The plasma membrane is a selectively permeable barrier composed of a phospholipid bilayer and proteins. It is essential for cellular metabolism and transport.

• Fluid Mosaic Model: Describes the dynamic nature of the membrane, with proteins and phospholipids moving laterally.

• Functions: Selective permeability, ATP production, enzymatic activity.

Movement of Materials Across Membranes

• Passive Processes:

  • Simple diffusion: Movement from high to low concentration (e.g., O2, CO2).

  • Facilitated diffusion: Uses transport proteins for ions/large molecules.

  • Osmosis: Water movement across a selectively permeable membrane.

  • Osmotic pressure: Pressure needed to stop water movement.

  • Isotonic, hypotonic, hypertonic solutions affect water movement and cell integrity.

• Active Processes:

  • Active transport: Requires ATP to move substances against the gradient.

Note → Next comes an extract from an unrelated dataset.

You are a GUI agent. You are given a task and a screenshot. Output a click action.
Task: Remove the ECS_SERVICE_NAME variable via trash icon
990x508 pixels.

  • Group translocation (prokaryotes only): Substance is chemically modified during transport (e.g., glucose to glucose-6-phosphate).

Cytoplasm

The cytoplasm is the internal matrix of the cell, containing water, proteins, carbohydrates, lipids, ions, and essential cellular structures.

• Includes the nucleoid (DNA), ribosomes, and inclusions.

The Nucleoid

• Bacterial chromosome: Circular, double-stranded DNA, not membrane-bound.

• Plasmids: Small, circular DNA molecules; carry genes for antibiotic resistance and toxins; replicate independently.

Ribosomes

• Sites of protein synthesis

• Composed of protein and rRNA

• 70S ribosome: 50S (large) + 30S (small) subunits

Inclusions

• Reserve deposits for nutrients

• Types:

  • Metachromatic granules (phosphate reserves)

  • Polysaccharide granules (energy reserves)

  • Lipid inclusions (energy reserves)

  • Sulfur granules (energy reserves)

  • Carboxysomes (CO2 fixation)

  • Gas vacuoles (buoyancy)

  • Magnetosomes (iron oxide, destroy H2O2)

Endospores

• Highly durable, dormant structures formed in response to adverse conditions

• Resistant to desiccation, heat, chemicals, and radiation

• Produced by Bacillus and Clostridium species

• Sporulation: Formation of endospores

• Germination: Return to vegetative state

Additional info: The above notes integrate foundational microbiology concepts with expanded academic context for clarity and exam preparation.